Since that miraculous rescue of Nina’s father that was believed to be thanks to the 300-year-old oak, the tree became very popular among locals seeking solution of their problems.
Young boy Vadim Kabanov learnt about the miraculous tree from his grandmother, Nina Sizova, the woman who made the tree incredibly popular during WWII. Once, being already a young man Vadim decided to ask the old oak for help when he had troubles in love. “I asked the oak to bring back my girl who abandoned me some time before. I was asking for help but slightly believed that something could be done to help me with my love. When I went home after visiting the ancient tree I felt happy and at ease. In a week my beloved called me and we were together again. I am still sure that it was the old oak that made me happy in love again,” Vadim tells his story.
After several visits to the old “wise tree” Vadim told his friends about its amazing qualities. And they also asked the tree for help. Some people asked the oak to help their relatives recover from illness and others told they were dreaming about a good job or needed solution of their love problems. Even in winter people make a way through the snow to the old oak as they need its amazing power.

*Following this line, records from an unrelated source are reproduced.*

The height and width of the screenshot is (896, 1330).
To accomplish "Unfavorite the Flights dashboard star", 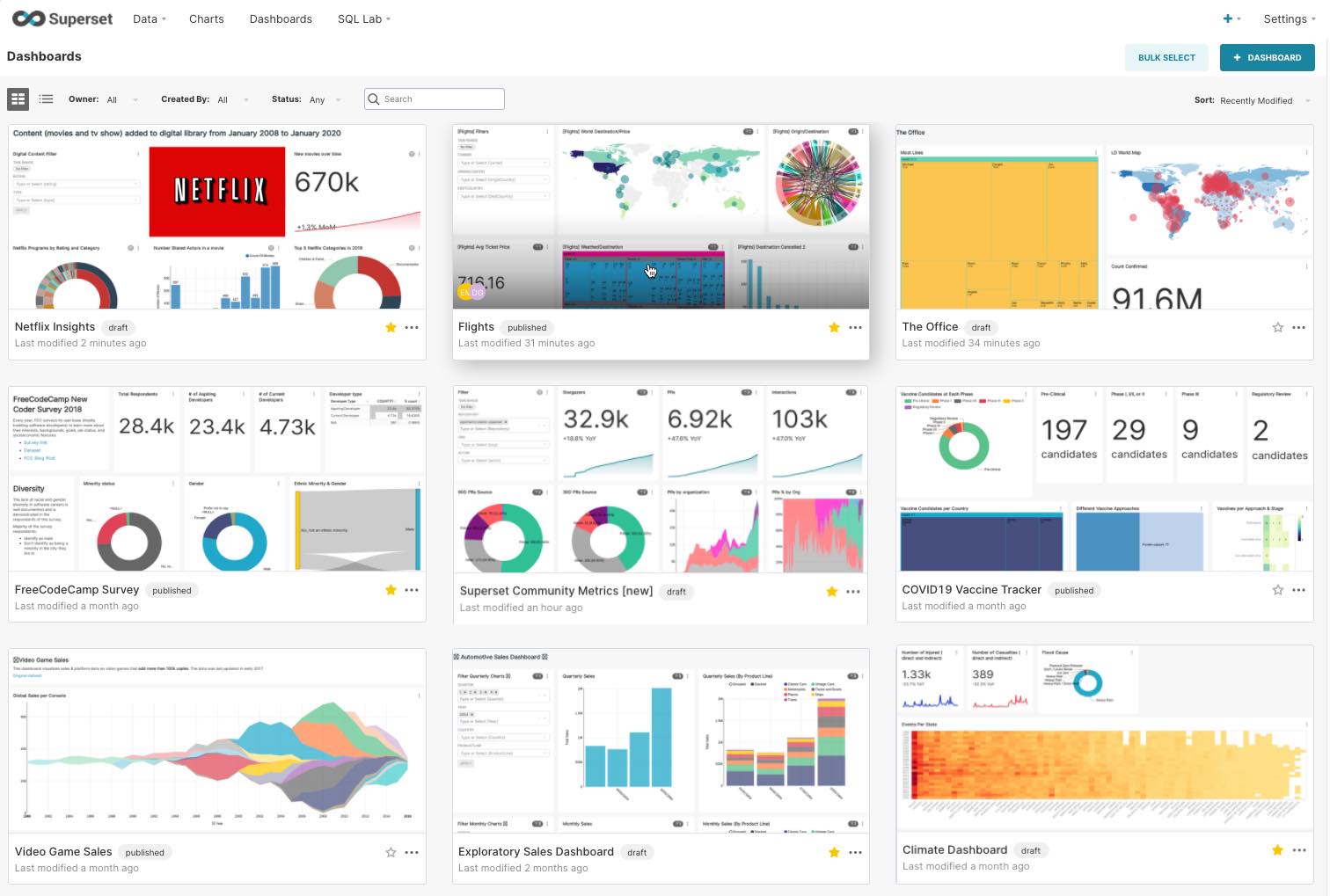I will click(833, 327).
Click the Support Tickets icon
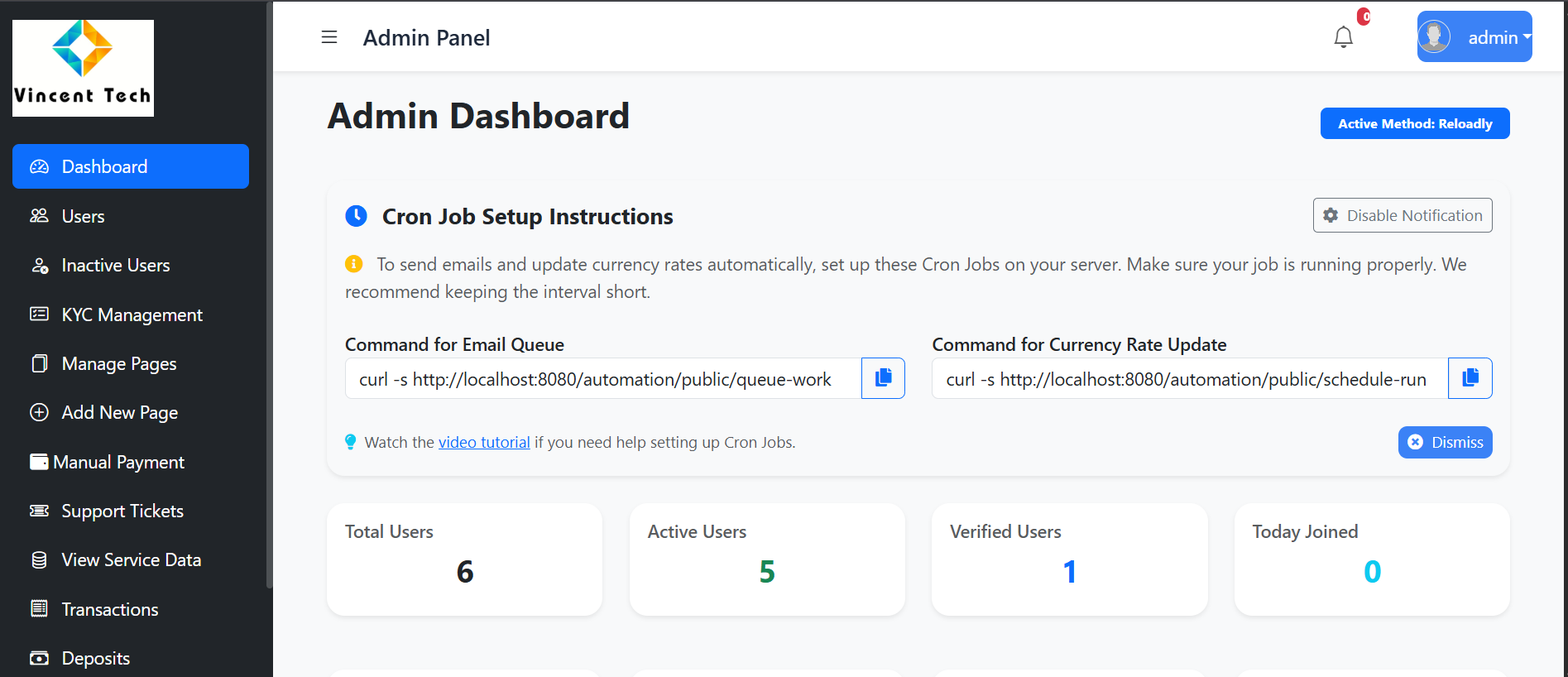Screen dimensions: 1568x677 click(x=39, y=511)
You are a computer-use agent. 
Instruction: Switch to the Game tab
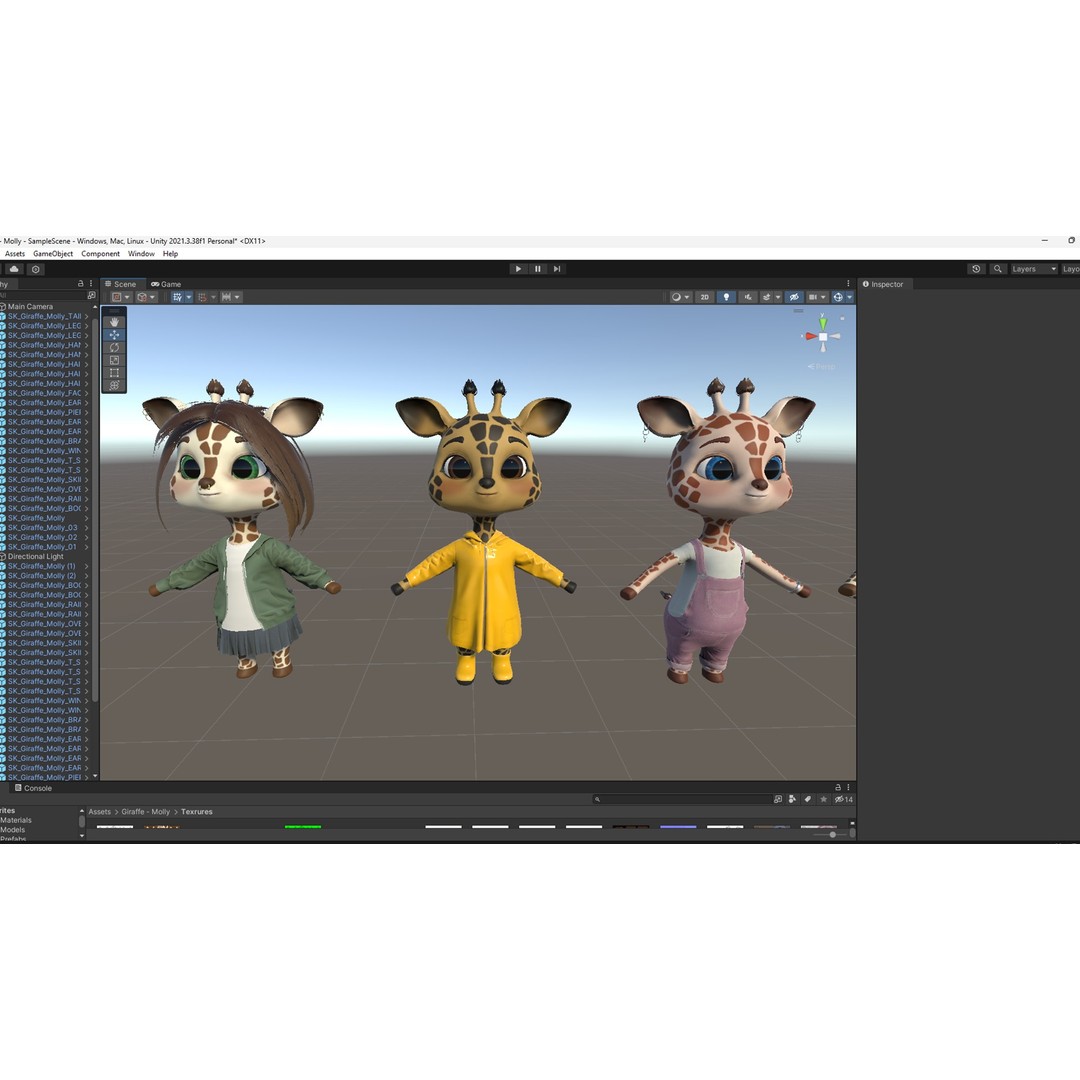click(x=165, y=284)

Local lore expert Ivan Kovalenko from Crimea says that almost all nations and cultures of the world worshipped trees. Aboriginal tribes of Russia’s Crimea worshipped entire sacred groves and some separate trees. Tatars of Crimea considered the Govorovsky oak tree sacred and used its leaves and bark as a medicine against many diseases. Locals living in the settlement of Gurzuf in Russia’s Black Sea coast know a legend about an old oak standing on Ayudag mountain (the Bear Mountain) known for its healing qualities. Even poets dedicated their poems to the amazing tree. Ivan Kovalenko says that neither religion nor historical upheavals that occurred in Crimea could exterminate worshipping of sacred oaks among people of Crimea.
It is up to each of us if to believe in the healing power of ancient trees or not, if worship them or not. However, for many people it is easier to live when they believe that there is something that may help solve their problems.